Oleh sebab itulah disebutkan pada akhir hadits dari Anas diatas : “Andaipun seorang itu tetap berkeinginan mengharapkan kematian maka hendaklah ia mengucapkan : Ya Allah, hidupkanlah aku andai kehidupan baik bagiku dan matikanlah aku jika kebaikan itu lebih baik untukku. Jadi seorang hamba melimpahkan segala urusannya kepada Allah Ta’ala yang mengetahui segala apa yang terbaik untuk hamba-Nya, sedangkan hamba itu tidak mengetahuinya.

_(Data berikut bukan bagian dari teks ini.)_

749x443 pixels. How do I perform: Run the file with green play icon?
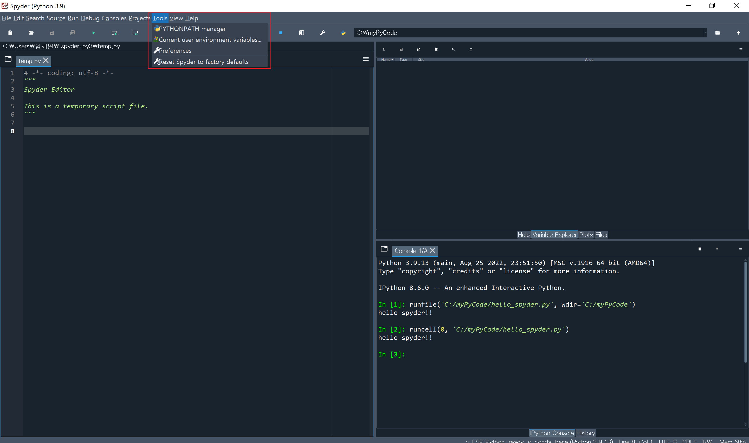[94, 33]
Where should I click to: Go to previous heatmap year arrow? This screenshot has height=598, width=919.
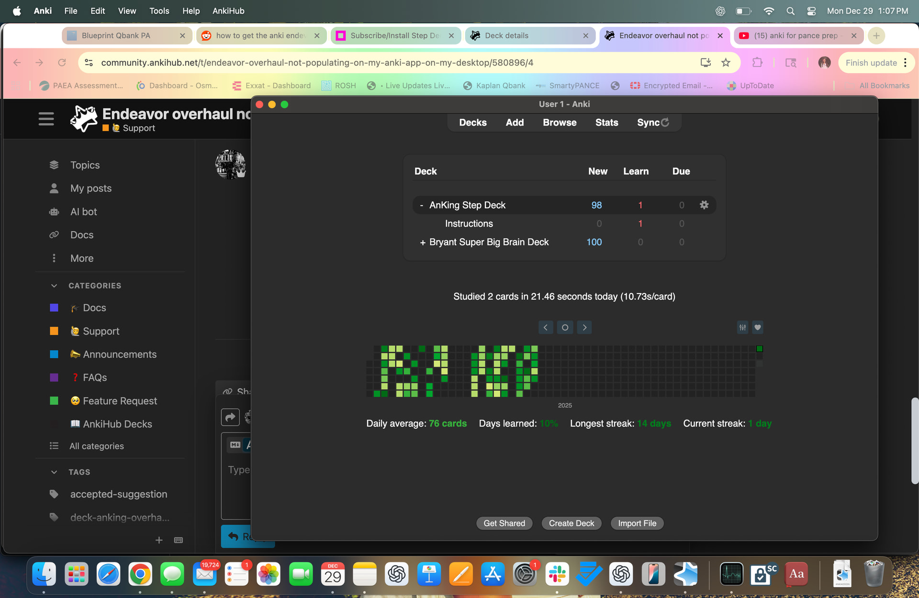pyautogui.click(x=545, y=327)
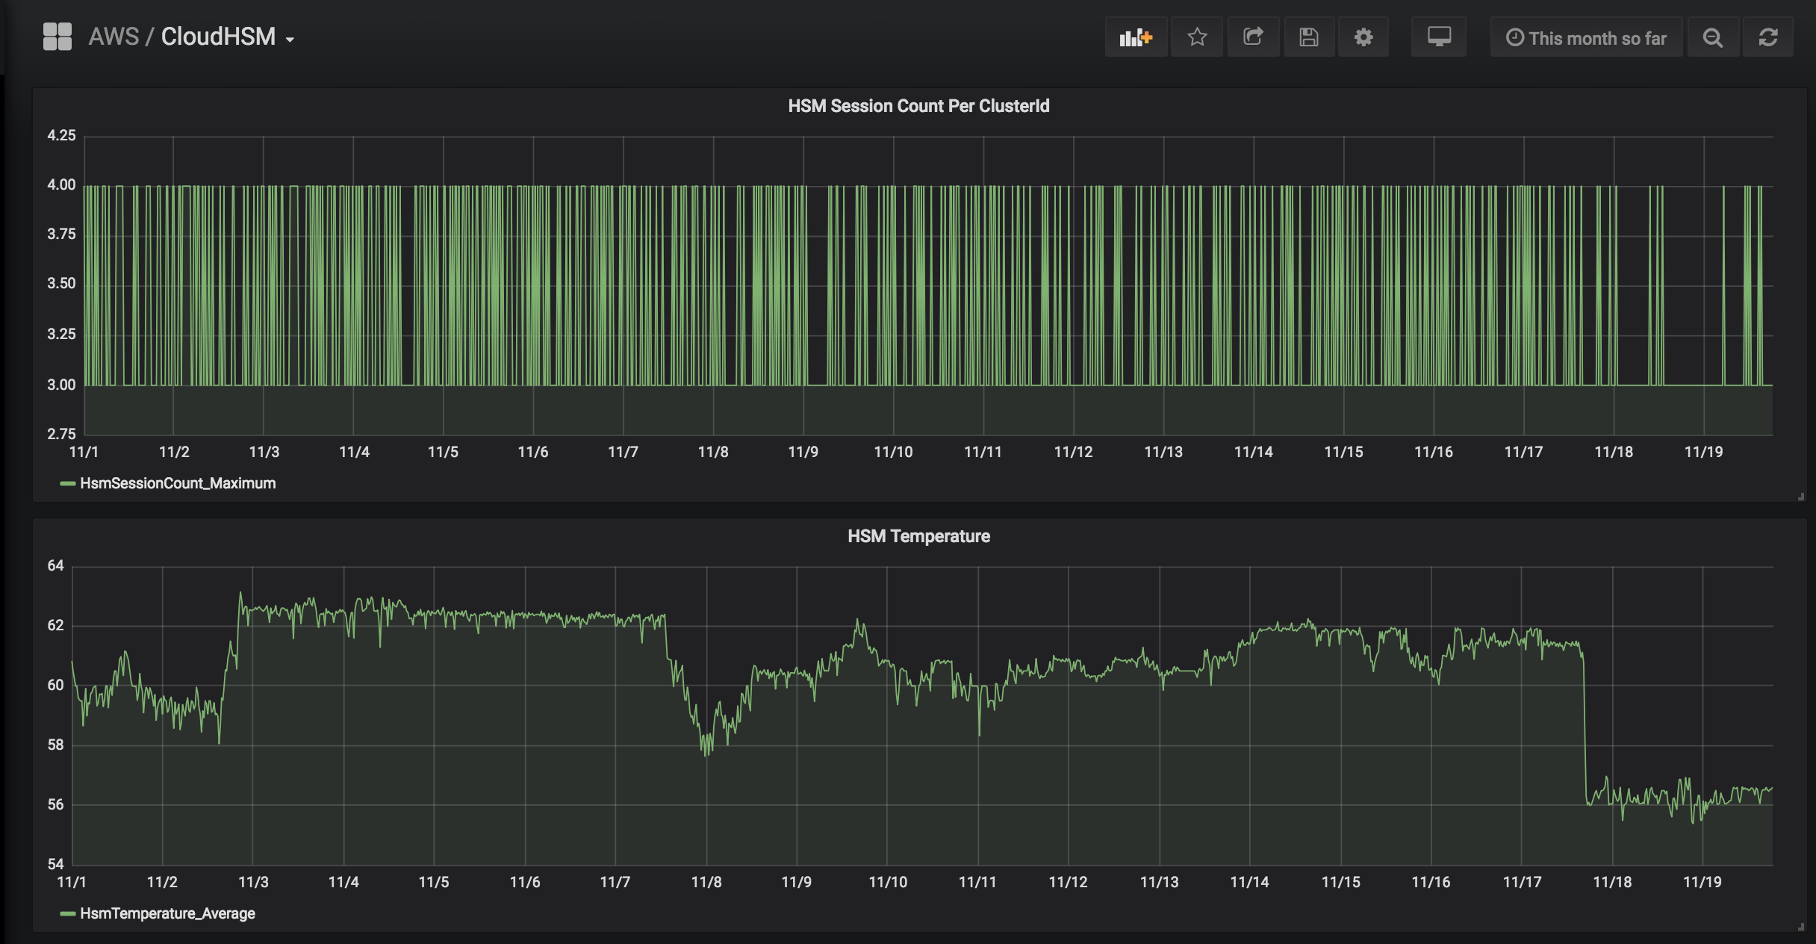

Allah menginginkan suatu kebaikan untuk
hamba-Nya sedangkan hamba itu tidak menginginkannya. Sungguh Allah
Ta’ala bersikap Mahalembut dengan segala ujian dan cobaan-Nya sebagaimana Dia
Mahalembut dengan segala nikmat-Nya. (Bahjat Qulub al Abrar).